While my Milligan e-mail account has seen such providential information as health tips on the clarity of my urine and the topic of this week’s Vespers sermon, there also comes in a plethora of useless, time-wasting material.
It confuses me every time read about a lost item in my e-mail. It was my assumption that Milligan had a Lost and Found department in the registrar’s office. Obviously, someone is getting paid to watch over our lost things--we might as well let them do their job.
Now, don’t get me wrong. I love intercampus e-mail. But does every little thing have to appear in my inbox? The most notable subjects are petty fights that break out and are publicized to the entire campus. These are even better if they are staged. (I, of course, here reference the Potter v. Hooker debates).

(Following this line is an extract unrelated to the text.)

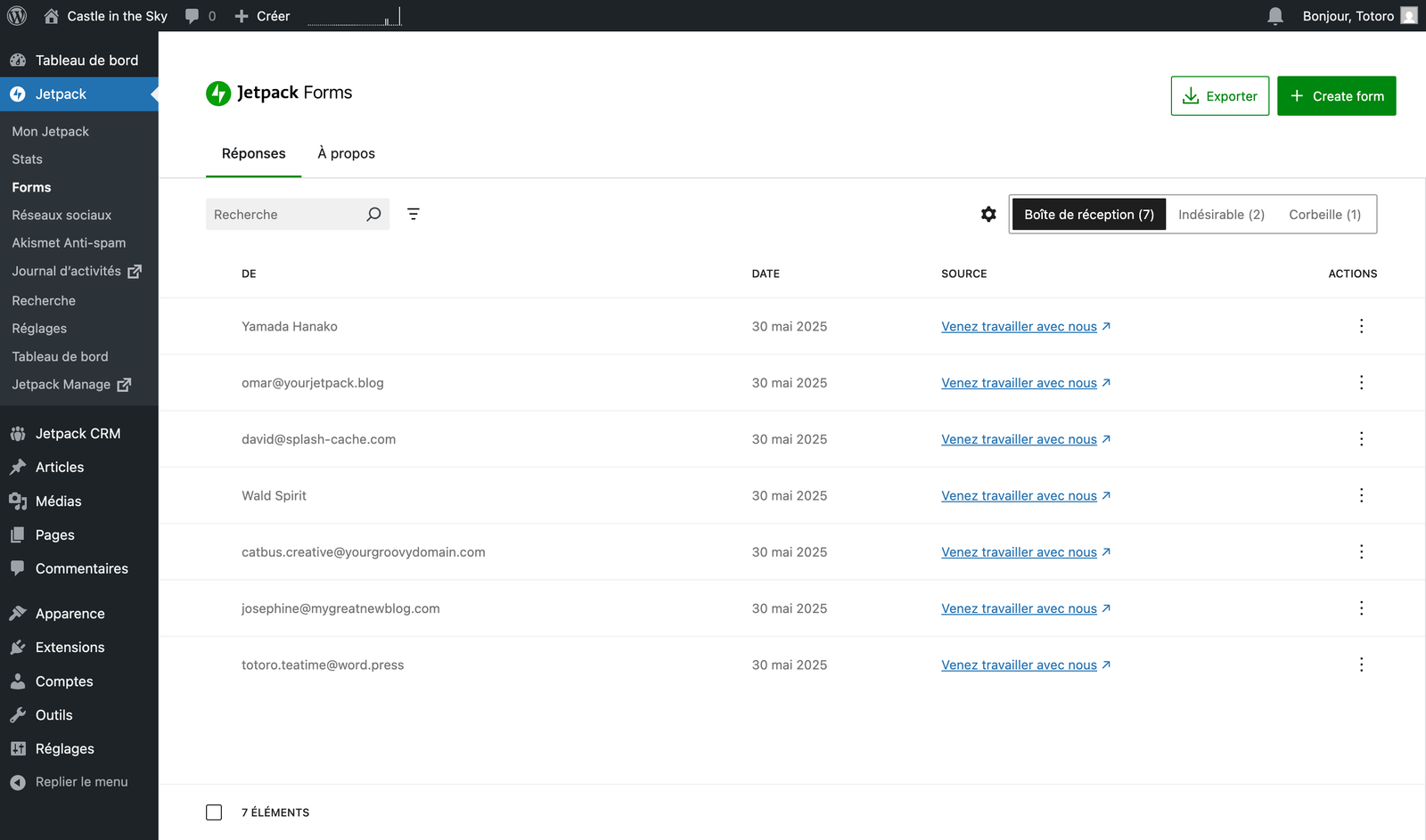Toggle the select-all checkbox
The width and height of the screenshot is (1426, 840).
(x=214, y=812)
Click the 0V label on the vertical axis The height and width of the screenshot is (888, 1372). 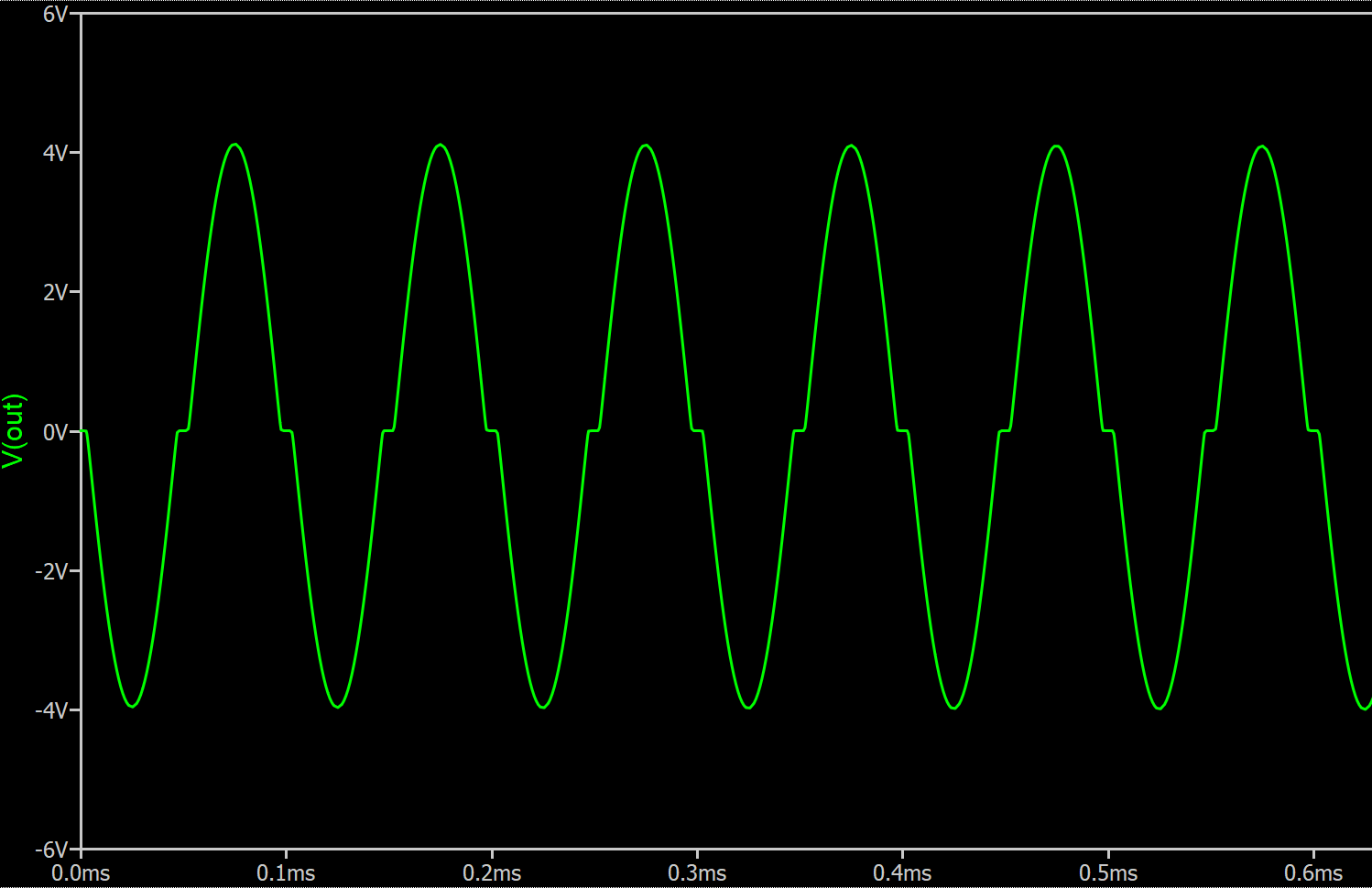coord(56,432)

Milligan College’s e-mail accounts are given to students as a way to keep the campus united and informed. Faculty and administrators use intercampus e-mail to inform us of class scheduling changes, campus events and other important information.
To me, at least, it seems the use of “mass e-mails” has become a plague to rival the plagues of frogs and locusts. Students send mass e-mails for the most pointless things, and I, for one, see this as breaking one of the core guidelines for computer use, as prescribed in the Milligan College Handbook, that unending source of knowledge.
And I quote, “Expressly forbidden are: Using mail or messaging services to harass, offend, or intimidate another person, for example, by broadcasting unsolicited messages, by repeatedly sending unwanted mail, or by using someone else's name or user id.”
Notice the “unsolicited messages” part as well as the “unwanted mail.”
Use the school e-mail accounts for what they were intended for: informing the Milligan community. In the case where someone needs to express his or her opinion, may I suggest a Letter to the Editor? I think that’s the right forum to do so.